- The task
Reproduce the records from the line containing "Task: Click the 銀行振替 (銀行引落) label text" through the end of the records, swapping "Garage" for "Driveway" and leaving everything else unchanged. Omit the pictures.

══════════

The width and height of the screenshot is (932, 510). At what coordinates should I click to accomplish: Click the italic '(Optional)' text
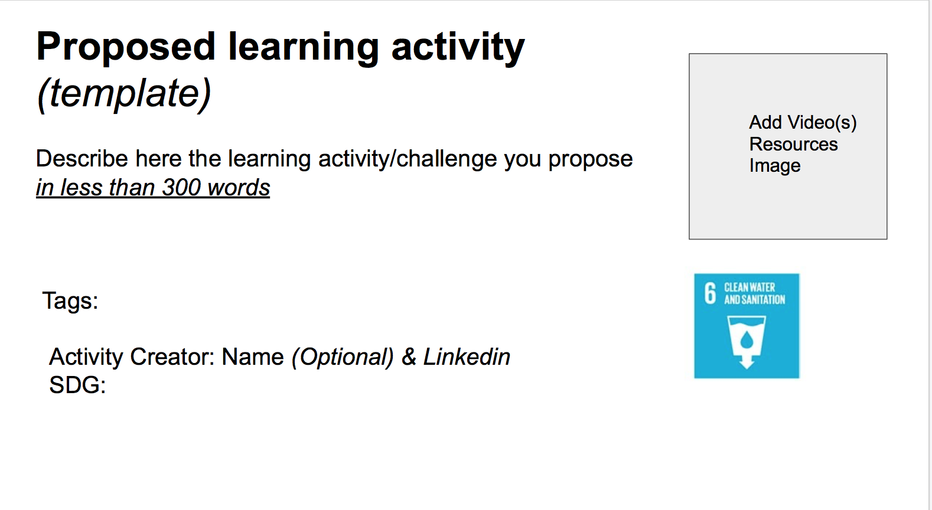tap(343, 357)
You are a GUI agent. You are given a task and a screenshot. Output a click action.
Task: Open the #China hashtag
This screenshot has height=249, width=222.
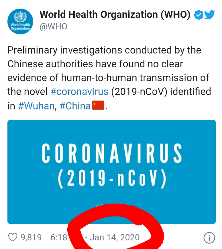click(x=75, y=106)
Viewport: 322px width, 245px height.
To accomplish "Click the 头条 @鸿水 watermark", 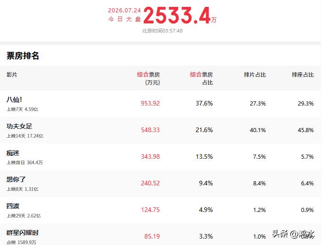I will 293,234.
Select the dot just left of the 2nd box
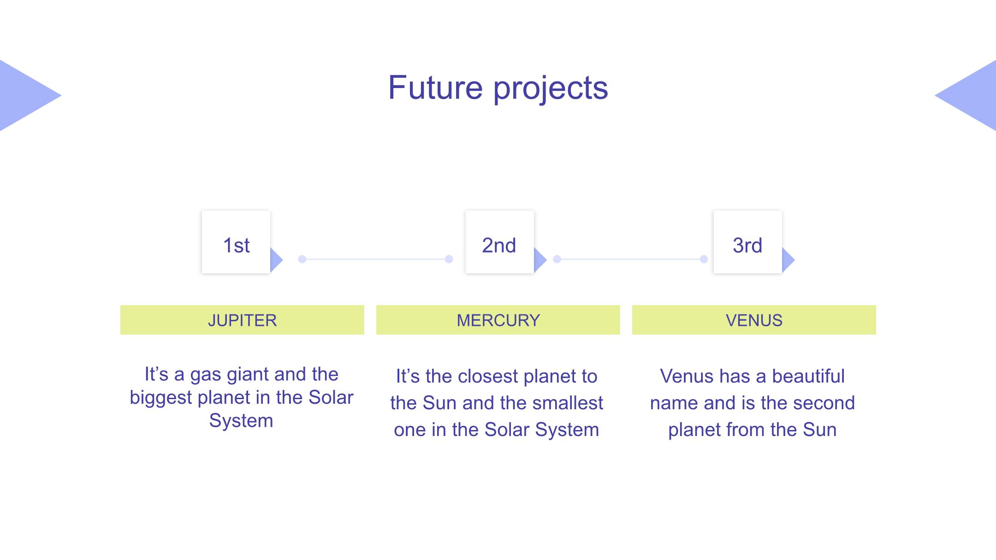 point(449,259)
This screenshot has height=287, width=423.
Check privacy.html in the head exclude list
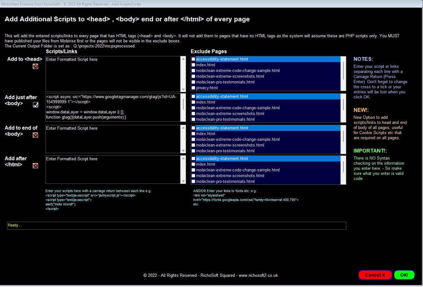click(193, 88)
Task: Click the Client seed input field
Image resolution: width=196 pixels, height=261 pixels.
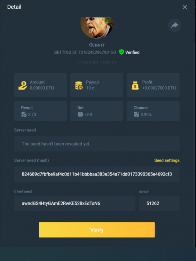Action: coord(75,204)
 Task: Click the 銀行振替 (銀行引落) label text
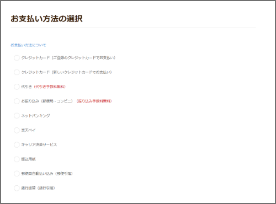38,188
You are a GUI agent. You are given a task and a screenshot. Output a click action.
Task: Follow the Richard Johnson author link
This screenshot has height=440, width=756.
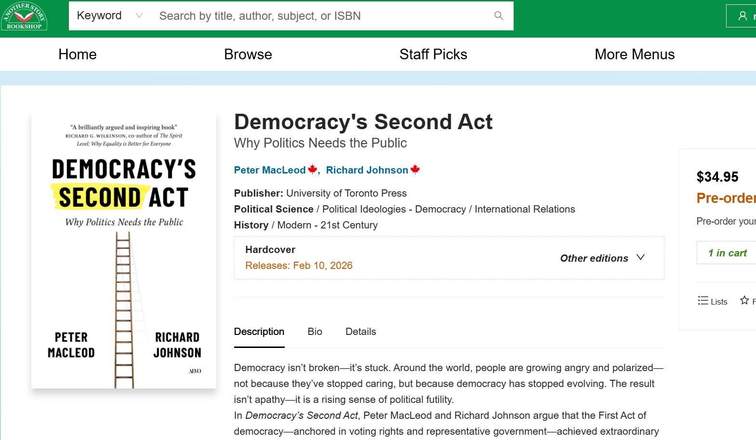pyautogui.click(x=367, y=170)
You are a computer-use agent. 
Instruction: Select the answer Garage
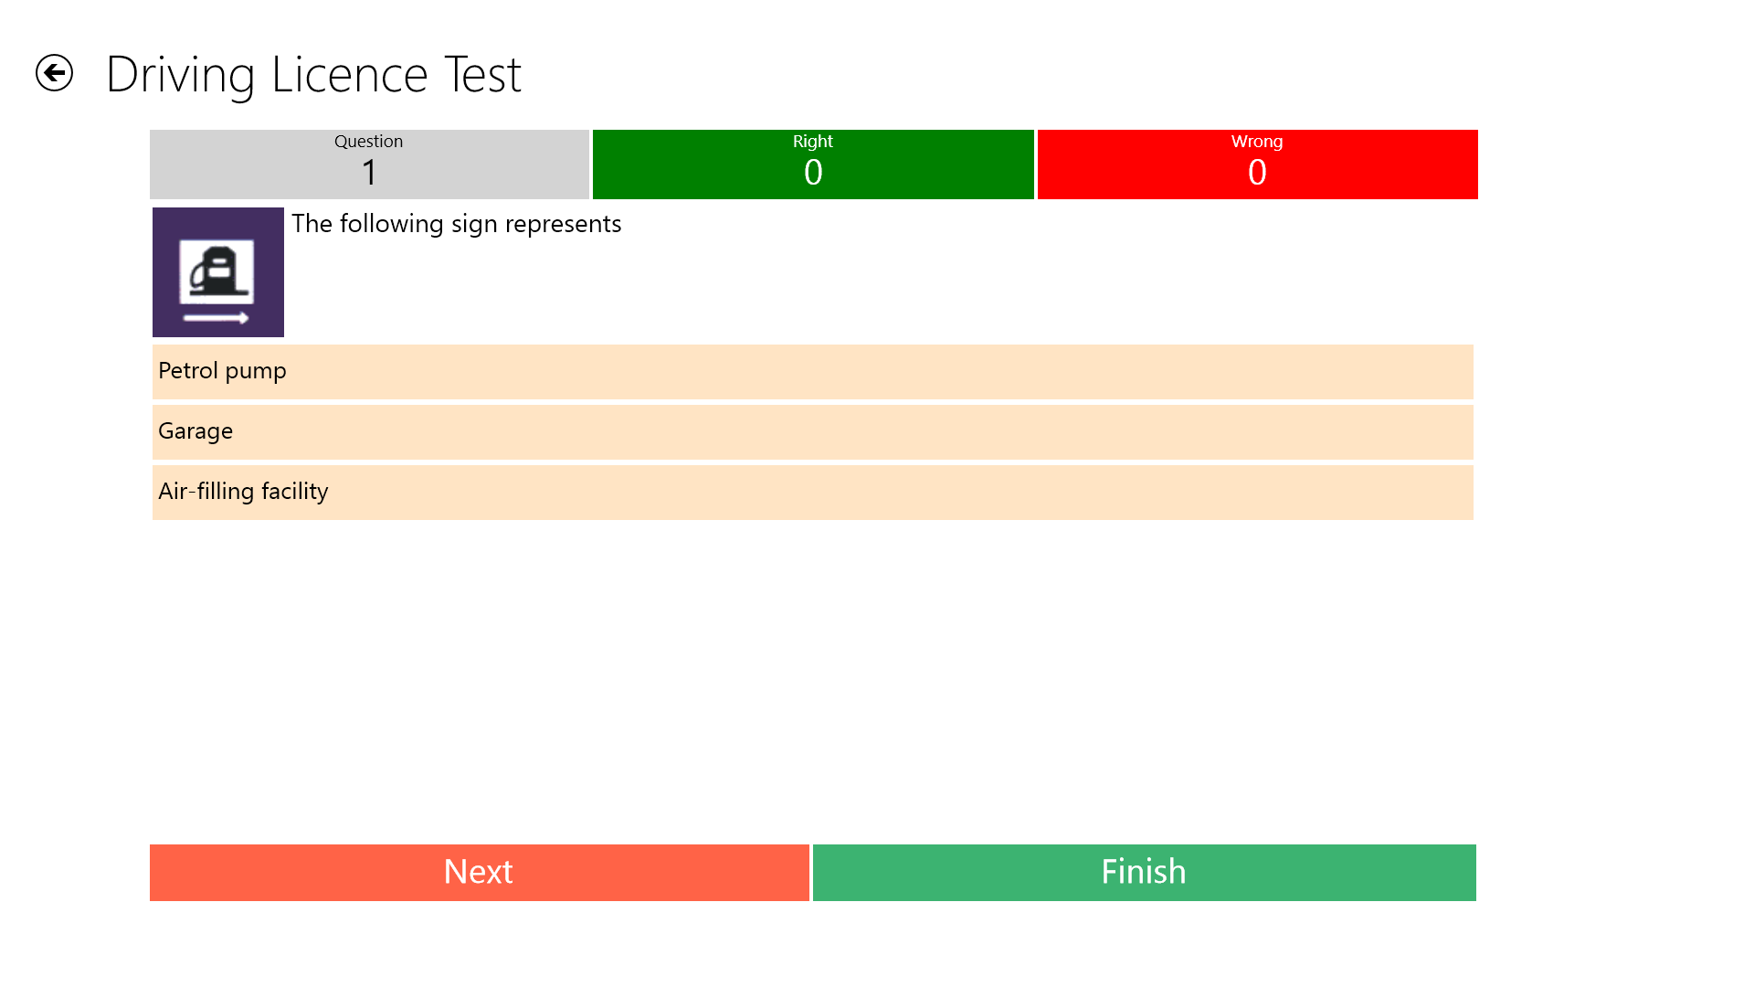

══════════

- Result
 Task: Click the 銀行振替 (銀行引落) label text
38,188
You are a GUI agent. You are given a task and a screenshot. Output a click action.
Task: Follow the Richard Johnson author link
This screenshot has height=440, width=756.
pyautogui.click(x=367, y=170)
You are a computer-use agent. 
Instruction: Select the answer Driveway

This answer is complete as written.